Todays learning: (WALT)


  • setting up simple practical enquiries
  • gathering, recording, and presenting data in a variety of ways to help in answering questions
  • recording findings using simple scientific language, drawings, labelled diagrams,
  • reporting on findings from enquiries, including oral and written explanations, displays or presentations of results and conclusions
  • recognise that soils are made from rocks and organic matter.


Lesson Activities / Tasks

  • Lesson Activities
    • Watch video - dialog below
    • Carry out own soil sample mixing as seen in video this can be done by teacher or ideally as whole class activity.
    • Allow sample time to settle - pupils could write out method of investigation while soil settles
    • Draw diagram of soil sample
    • Measure Layers of soil and produce a pie chart of results
    • Complete relevant section of pupil work book


    • Do quiz for first section answers…

Video Dialog

  • After the pooh is spread in fields the farmer mixes it in to the soil along with any remains of the previous crop often by ploughing
  • This material - poo and previous crop plant material is called organic matter which simple means stuff that came from something that was once alive.
  • What do you think then happens to this organic matter.
  • To answer this you need to know a little bit about soil.
  • What is soil made from? Does anything live in soil?
  • Lets make mud pies to see what soil is made of.....
  • No not the mud pies you made when you played out......
  • But 'scientific' mud pies!
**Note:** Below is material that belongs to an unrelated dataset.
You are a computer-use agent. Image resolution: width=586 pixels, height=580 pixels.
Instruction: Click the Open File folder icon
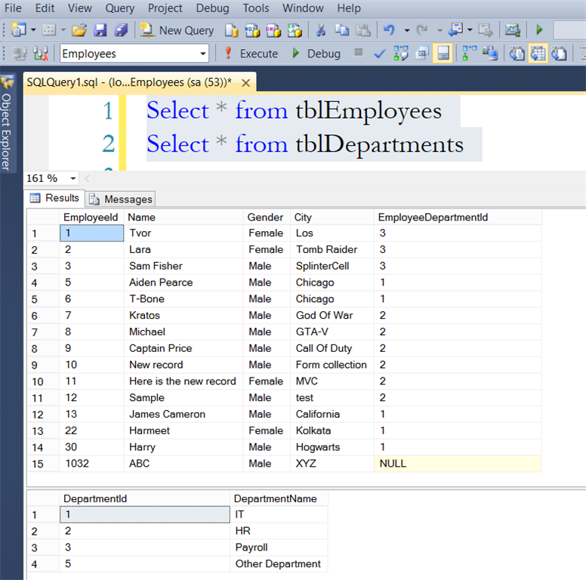point(79,30)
Oops but not with best kitchen spoons!!!!
  • Once the 'mud pie' has settled you get this - the bits or particles of soil have settled into different layers.
  • The biggest or heaviest particles sink first so settle on the bottom of the pot.
  • These are sand particles.
  • The top layer is made up of the smallest particles
  • The are clay particles
  • The particles in between are called loam
  • Then on the top or even still floating are very small pieces of organic matter - dead plant and animal material as we said.
  • If we look at some of these soil particles under a microscope this is what we see.
  • What does it remind you off?
  • Do you think they look like stones or rocks?
  • Well that is exactly what they are small pieces which have been broken of rocks by rain, wind, ice, plants growing on them, and lots of other ways.
  • This is called erosion and just means breaking down.
  • So now we have 1 ingredient of soil - broken or eroded rocks
  • How much of the different size particles a soil contains decides what type of soil it is sandy, loamy or clay soil
  • Settled on the top layer or floating in the water is the second ingredient of soil- organic matter
  • So when he mixes poo with the soil in his fields the farmer is really helping to make more soil
  • The organic matter is also broken down in small pieces by the animals, minibeasts and micro-organisms which live in the soil.
  • Creatures such as earthworms, centipedes and woodlice.
  • This type of breaking down is called decay and it happens to all living things when they die.
  • When organic matter decays it releases food or nutrients into the soil which is important for plants - more later
  • This process of erosion and decay is a very slow process and take thousands or even millions of years.
  • So we must look after the soil we have got as it takes a very long time to make new soil.
  • Don't think of soil as 'mud for pies' but more and ingredient of life on earth in which plants grow and animals live.
  • So when farmers spread poo on their fields they are adding an important ingredient of 'new' soil and also nutrients.


  • VIDEO 'Investigating Soil?'
  • PUPIL WORKBOOK: 'Following poo...'

Outcomes: (WILF)

  • To state that soils is made up of different sized particles and decay organic matter
  • To produce diagram and pie chart of soil sample results.